Serge Bramly dans sa biographie de Léonard de Vinci cite un extrait du Traité de la peinture de Cennino Cennini où ce dernier, s'adressant au "jeune homme que l'amour de l'art enflamme", lui conseille d'obéir totalement au maître choisi. Il est même question "de se mettre en servitude" pour le plus long temps possible.
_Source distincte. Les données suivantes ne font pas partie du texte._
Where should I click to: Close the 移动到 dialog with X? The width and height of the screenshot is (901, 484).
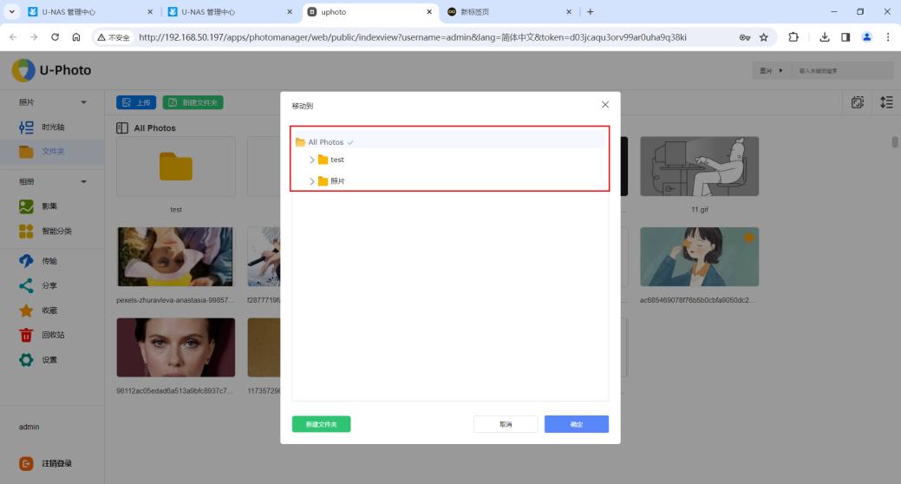click(x=604, y=105)
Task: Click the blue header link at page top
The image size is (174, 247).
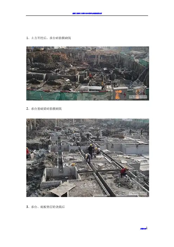Action: pos(87,13)
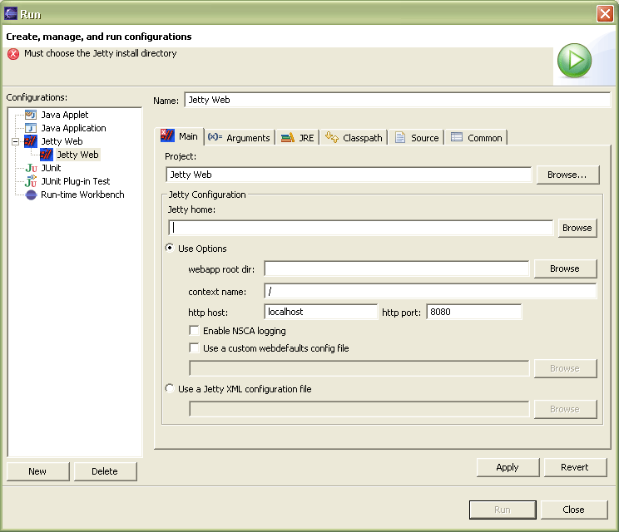Click the green run arrow graphic
The image size is (619, 532).
point(574,62)
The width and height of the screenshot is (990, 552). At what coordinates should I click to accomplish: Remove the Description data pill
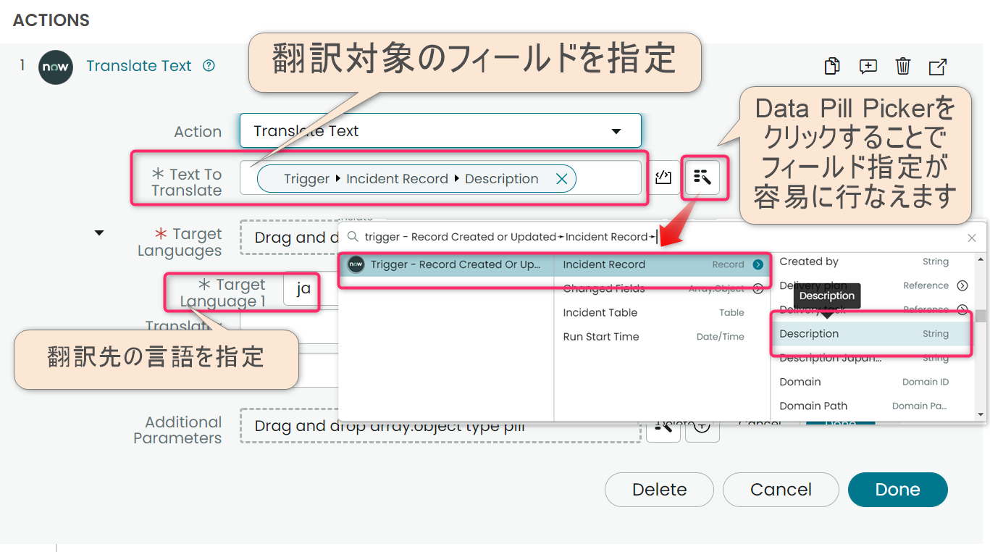561,177
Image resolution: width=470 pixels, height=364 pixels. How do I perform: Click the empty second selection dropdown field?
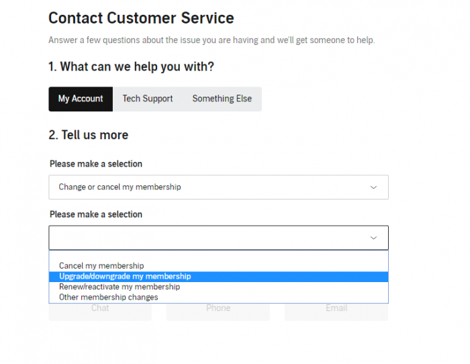tap(208, 238)

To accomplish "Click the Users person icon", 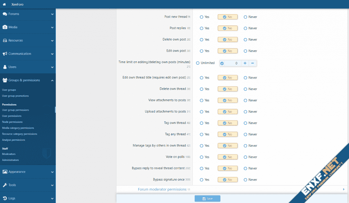I will pyautogui.click(x=5, y=67).
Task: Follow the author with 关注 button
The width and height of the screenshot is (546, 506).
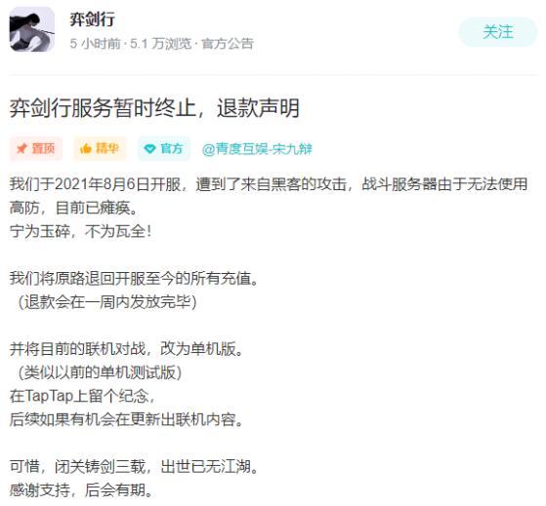Action: coord(498,32)
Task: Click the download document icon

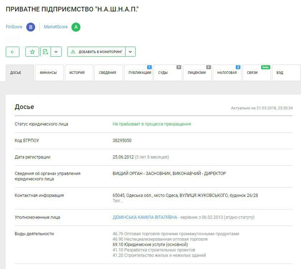Action: click(x=45, y=52)
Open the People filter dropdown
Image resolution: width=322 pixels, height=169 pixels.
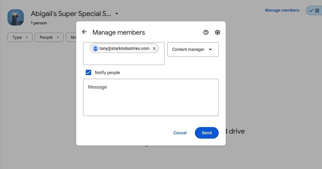tap(49, 37)
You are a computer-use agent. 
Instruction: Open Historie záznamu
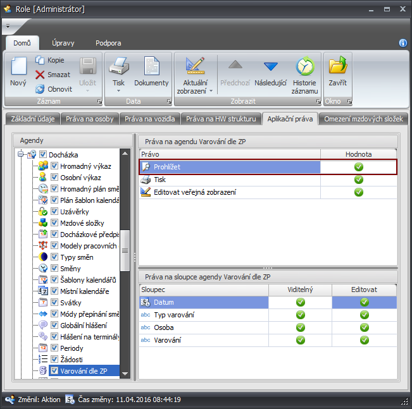click(304, 66)
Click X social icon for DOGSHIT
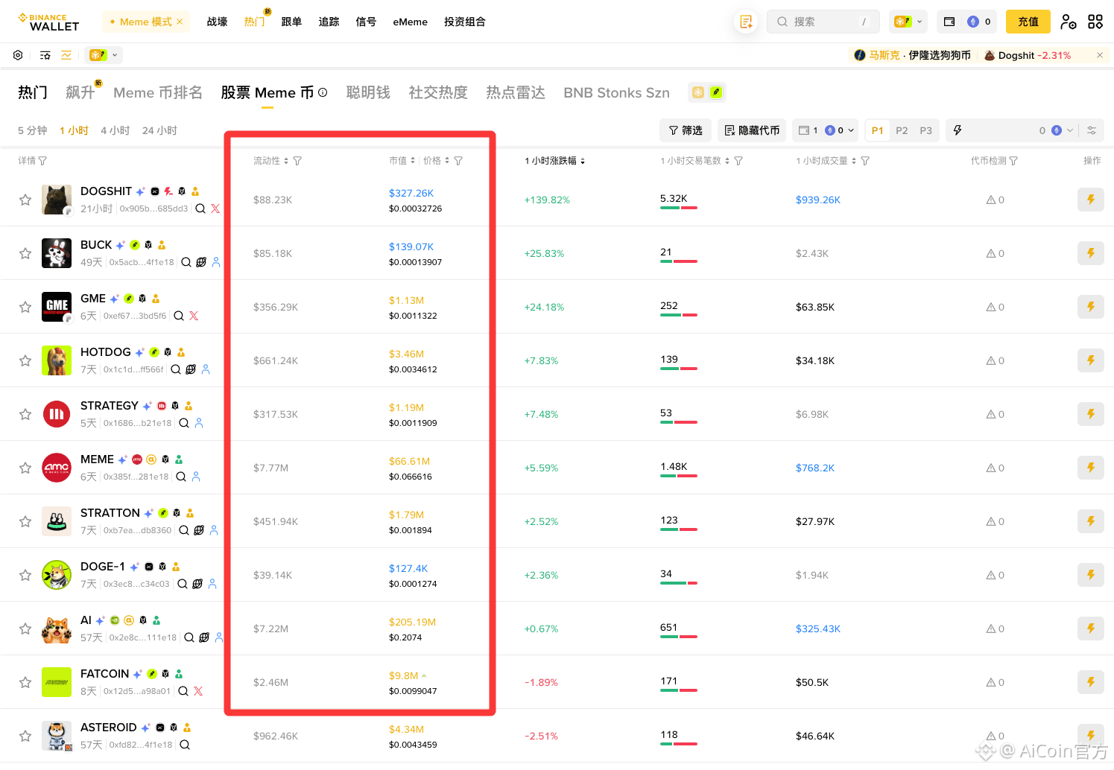This screenshot has height=770, width=1114. (215, 209)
Treize ans lui semblent une durée convenable pour passer d'apprenti (discepolo) à compagnon (garzone), puis de compagnon à maître (maestro) : un an consacré au "dessin sur tablette", puis six pour se familiariser avec le matériel qui ne s'achète pas tout prêt, qu'il faut confectionner soi-même - pour apprendre à fabriquer les brosses, cuire les enduits, à maroufler les toiles sur panneau de bois de tilleul ou de saule, à reconnaitre et à préparer les couleurs, qui sont broyées presque quotidiennement parce que l'on n'a pas les tubes ni les liants qui permettraient de les conserver en pâte, à appliquer l'or des fonds, épousseter, gratter, égrener, retailler" ; puis six encore pour apprendre à colorier, à "orner de mordants", à faire les draperies d'or, à œuvrer sur mur — et cela "en dessinant toujours, en n'abandonnant jamais le travail, ni jour ouvrable ni jour férié »...

On est bien dans l'Italie de la Renaissance, à Florence au début du XVIe siècle. Arte n'est pas un "jeune homme" mais une jeune femme. Elle ne peut pas choisir son maître car personne ne veut d'une femme dans son atelier. C'est donc un maître taciturne et bougon, Leo, sans apprenti, qui la choisit, elle. Son apprentissage est beaucoup plus court même si l'auteur fait allusion à une durée possible de six années. Sa passion pour le dessin et son activité autodidacte lui permettent d'avancer beaucoup plus rapidement. C'est même bien, bien avant la fin du premier volume que lui est confiée la responsabilité d'une première création - un décors urbain - sur un tableau de Léo, en collaboration certes, mais surtout en explosant la chronologie établie par les témoignages historiques. On est bien loin des treize années proposées par Cennini dont on peut facilement imaginer que la longueur aurait lassé même le plus assidu et le plus obsessionnel des lecteurs d'interminables feuilletons manga.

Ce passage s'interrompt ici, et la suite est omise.